Determining criteria to define droplet digital polymerase chain reaction categories in the test cohort
On ROC curve analysis (Appendix 1 for raw data tables), DDPCR score >0.059 had 100% sensitivity while score >1.018 had 100% specificity. Twenty-three cases were assigned that scores intermediate between 0.059 and 1.018. Thus, 31 (54 – 23 = 31) patients would have benefitted from DDPCR testing if it was used as a first-line test (clinical benefit: 57%) with concordance between DDPCR and FISH being 100% for those with DDPCR score ≤0.059 and >1.018 with no false-negative or false-positive cases. Thus, DDPCR could discriminate Her2-positive cases with AUC of 0.91, 95% CI 0.80–0.97, SE 0.034, P < 0.0001. [Table 2] describes the clinical details including IHC, FISH, and DDPCR distribution of the entire study population. Median DDPCR ratio was significantly lower for Her2-negative cases. If DDPCR would have been used as a second-line test among those with IHC score 2 (n = 26), then only 9 patients would have been assigned an inconclusive category translating to a clinical benefit of 65% ([26 – 9]/26) as a second-line test.

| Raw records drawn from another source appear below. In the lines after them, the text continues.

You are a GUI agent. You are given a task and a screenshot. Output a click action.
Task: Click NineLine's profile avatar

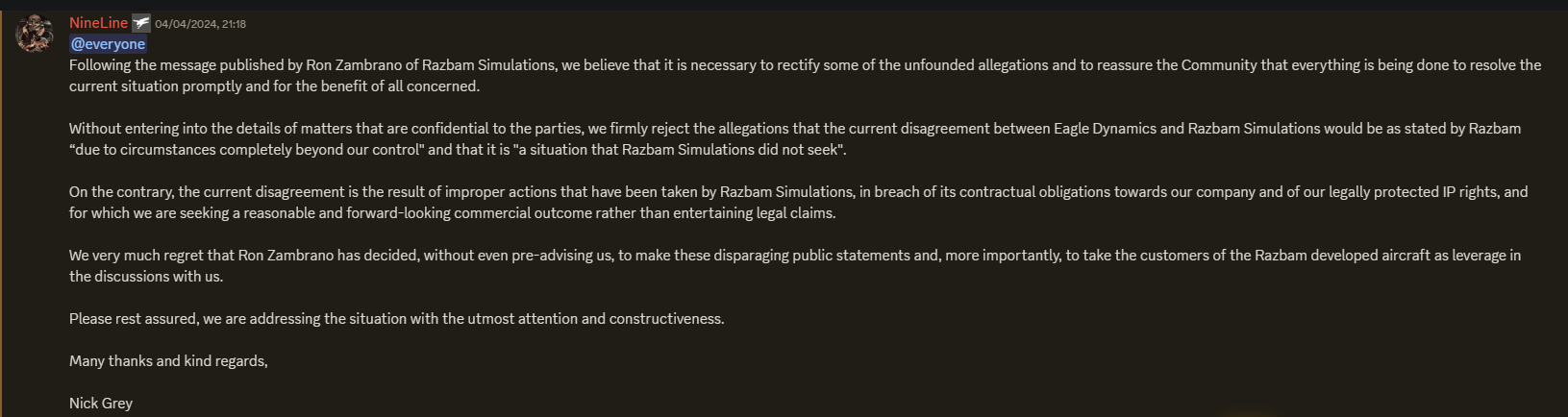[x=35, y=34]
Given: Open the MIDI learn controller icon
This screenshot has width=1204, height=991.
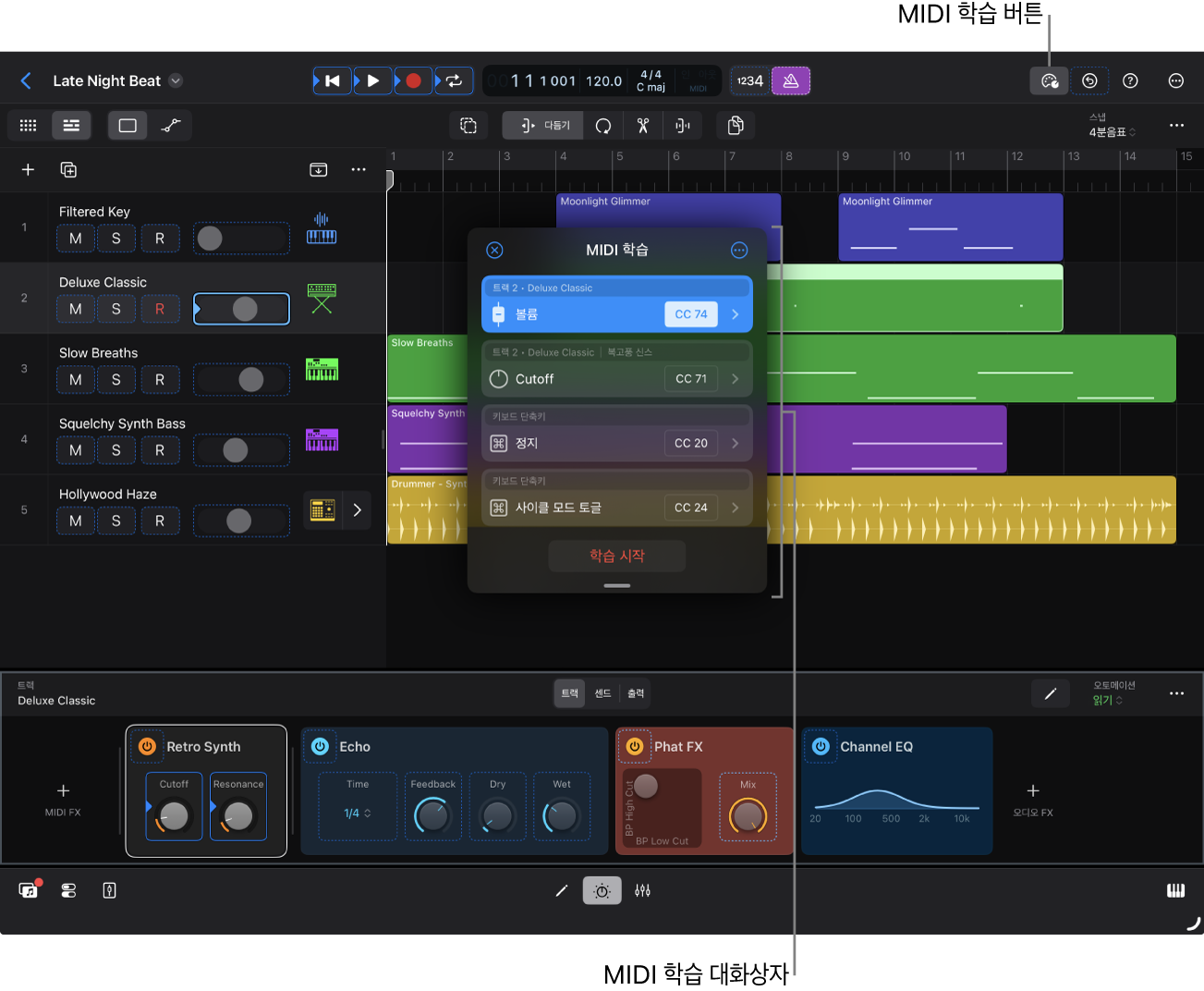Looking at the screenshot, I should pos(1049,81).
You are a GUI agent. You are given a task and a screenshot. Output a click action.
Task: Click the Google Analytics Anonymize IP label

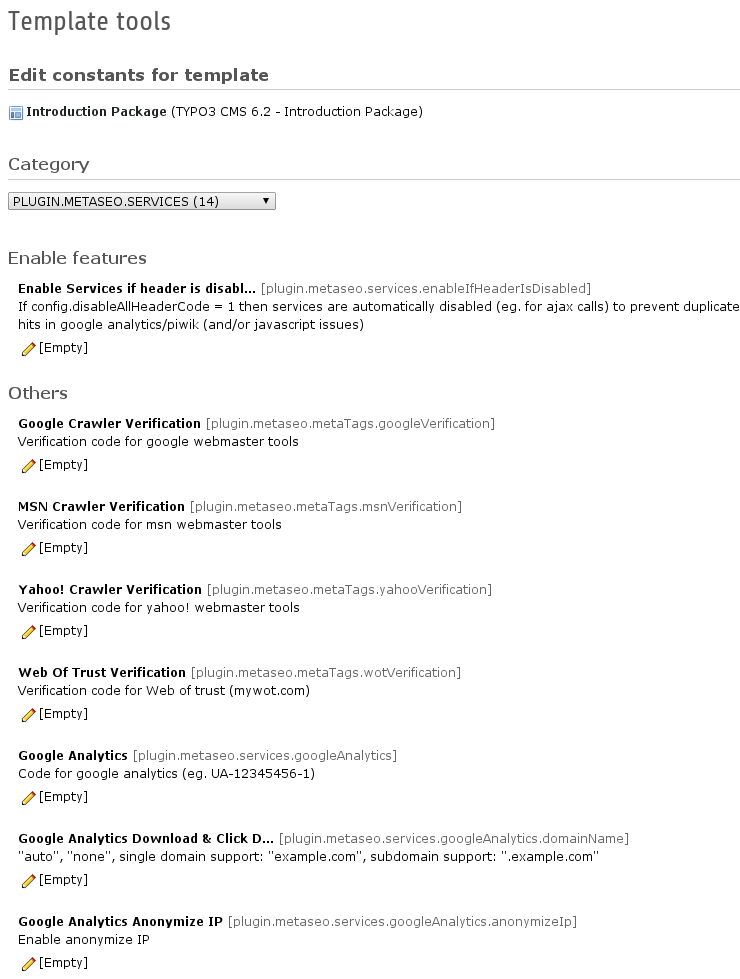pyautogui.click(x=120, y=921)
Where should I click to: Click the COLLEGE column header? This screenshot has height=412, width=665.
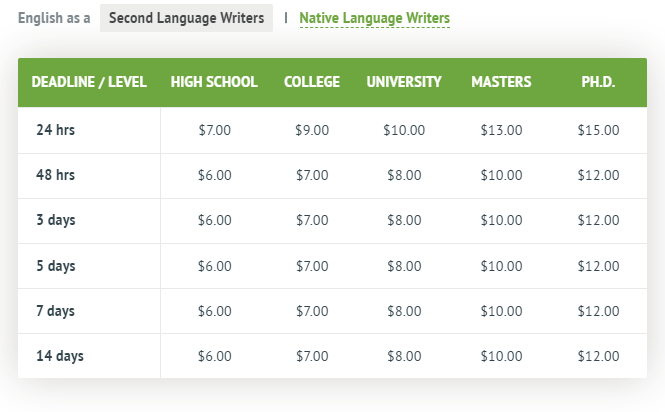pyautogui.click(x=312, y=82)
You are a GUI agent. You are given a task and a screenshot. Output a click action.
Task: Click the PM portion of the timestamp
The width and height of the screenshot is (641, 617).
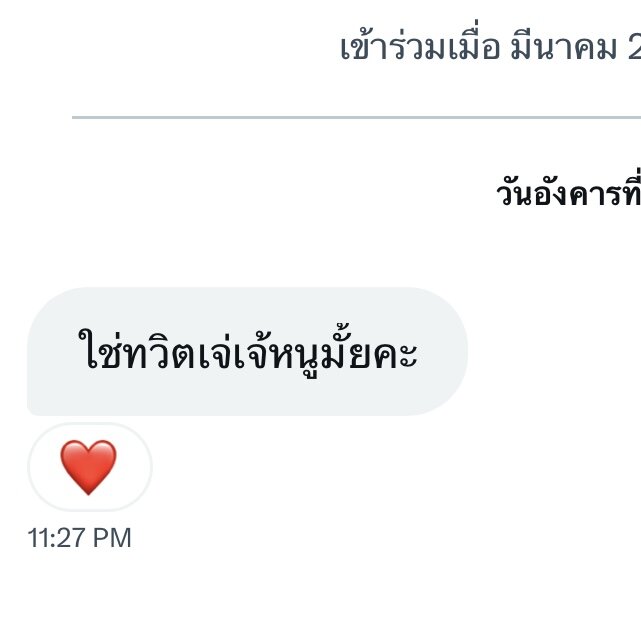(x=112, y=538)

|Table 2: Demographic and clinical details of entire study population (n=54)|
Click here to view
Simulating data for 1 year and determining clinical benefit for diagnostic pathways in the simulation cohort
[Table 3] describes the simulated cohort for 1 year (n = 320) and the arithmetic logic behind it. Overall, clinical benefit of IHC as a first-line test was 87.8% (281/320) while that of DDPCR as a first-line test was 59% (189/320). If DDPCR was to be used as a second-line test among those with inconclusive IHC score (n = 39), then its clinical benefit was 74% (29/39) with 10 patients assigned an inconclusive DDPCR score (DDPCR category = 2). If IHC was used as a second-line test among those with inconclusive DDPCR score (n = 131), then its clinical benefit was 92.4% (121/131) with 10 patients assigned an inconclusive IHC score (IHC category = 2). Thus, overall clinical benefit of IHC followed by DDPCR as well as DDPCR followed by IHC was the same (96.9% [310/320]), and two-step pathways were dominated by three step pathways.

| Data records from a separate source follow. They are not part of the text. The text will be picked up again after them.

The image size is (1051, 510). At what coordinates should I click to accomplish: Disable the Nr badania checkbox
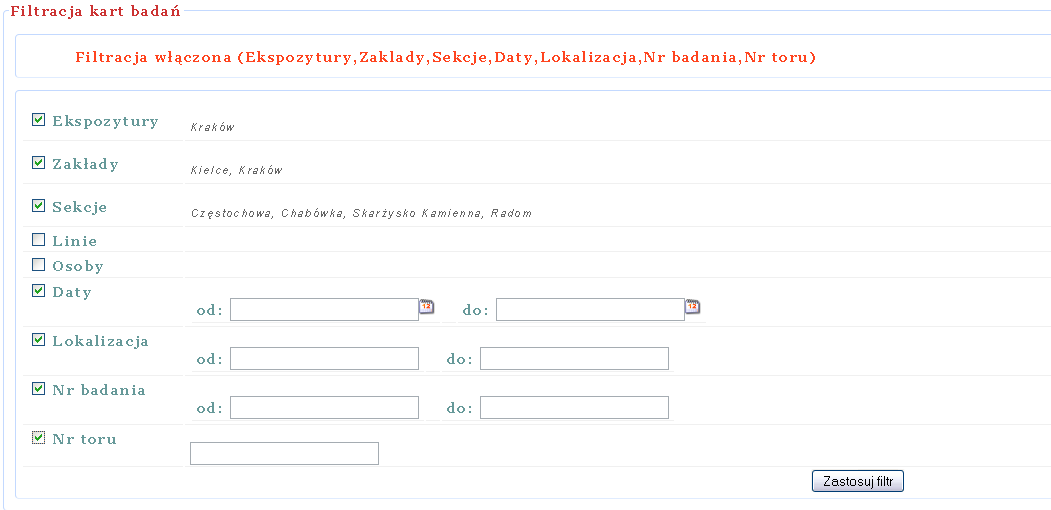pyautogui.click(x=39, y=389)
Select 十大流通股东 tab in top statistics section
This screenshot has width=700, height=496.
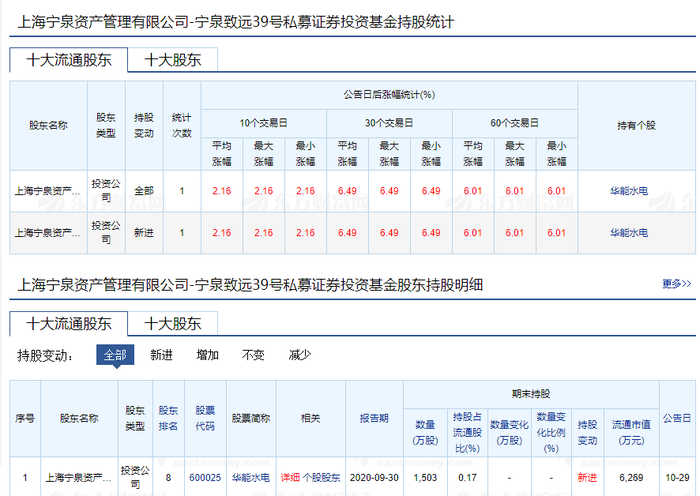(69, 60)

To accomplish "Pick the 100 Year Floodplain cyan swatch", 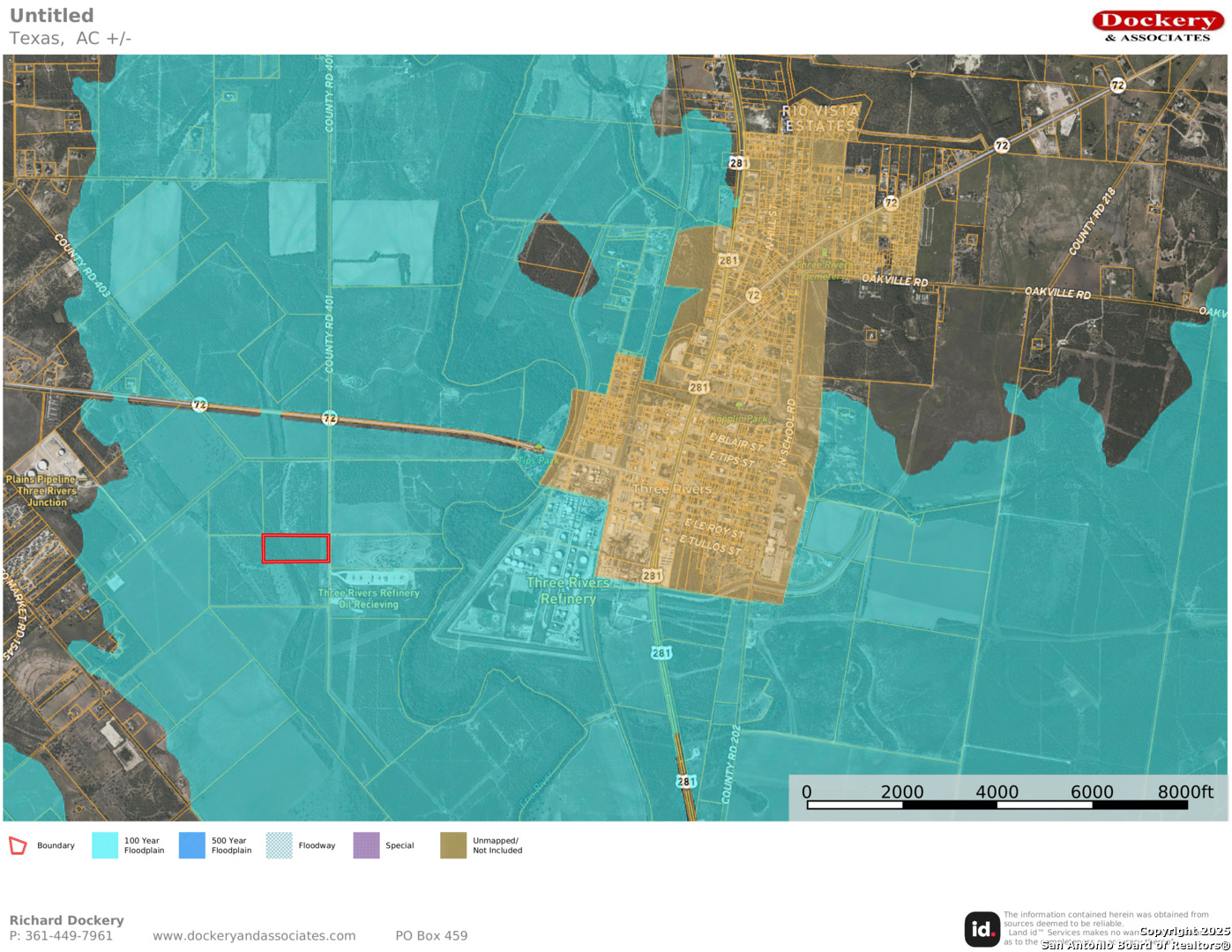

|Table 3: Immunohistochemistry, fluorescent in situ hybridization, and droplet digital polymerase chain reaction category distribution of patients in the simulated validation cohort (n=320)|
Click here to view
Deriving equations comparing incremental cost-effectiveness ratio and cost benefit for diagnostic pathways in the simulation cohort and sensitivity analysis
Arithmetic logic and equations for ICER and cost-benefit analysis comparing various pathways are described in [Table 4]. For sensitivity analysis, Monte Carlo simulation was performed with the following constraints (1) cost of FISH normally distributed with mean 3 and standard deviation 0.25, (2) cost of IHC fixed at 1, (3) clinical benefit of DDPCR as a first-line test uniformly distributed in the interval 0.54–0.65, (4) clinical benefit of DDPCR as a second-line test uniformly distributed in the interval 0.58–0.87, (5) clinical benefit of IHC as a first-line test uniformly distributed in the interval 0.84–0.91, (6) clinical benefit of IHC as a second-line test uniformly distributed in the interval 0.86–0.96, (7) fixed DPPCR cost with iterations 0.5, 0.75, 1, 1.25, 1.5, 1.75, 2, and 2.25 for ICER difference, and (8) fixed DDPCR cost with iterations 0.2, 0.3, 0.4, 0.5, 0.6, 0.7, 0.8, 0.9, and 1 for cost-benefit analysis.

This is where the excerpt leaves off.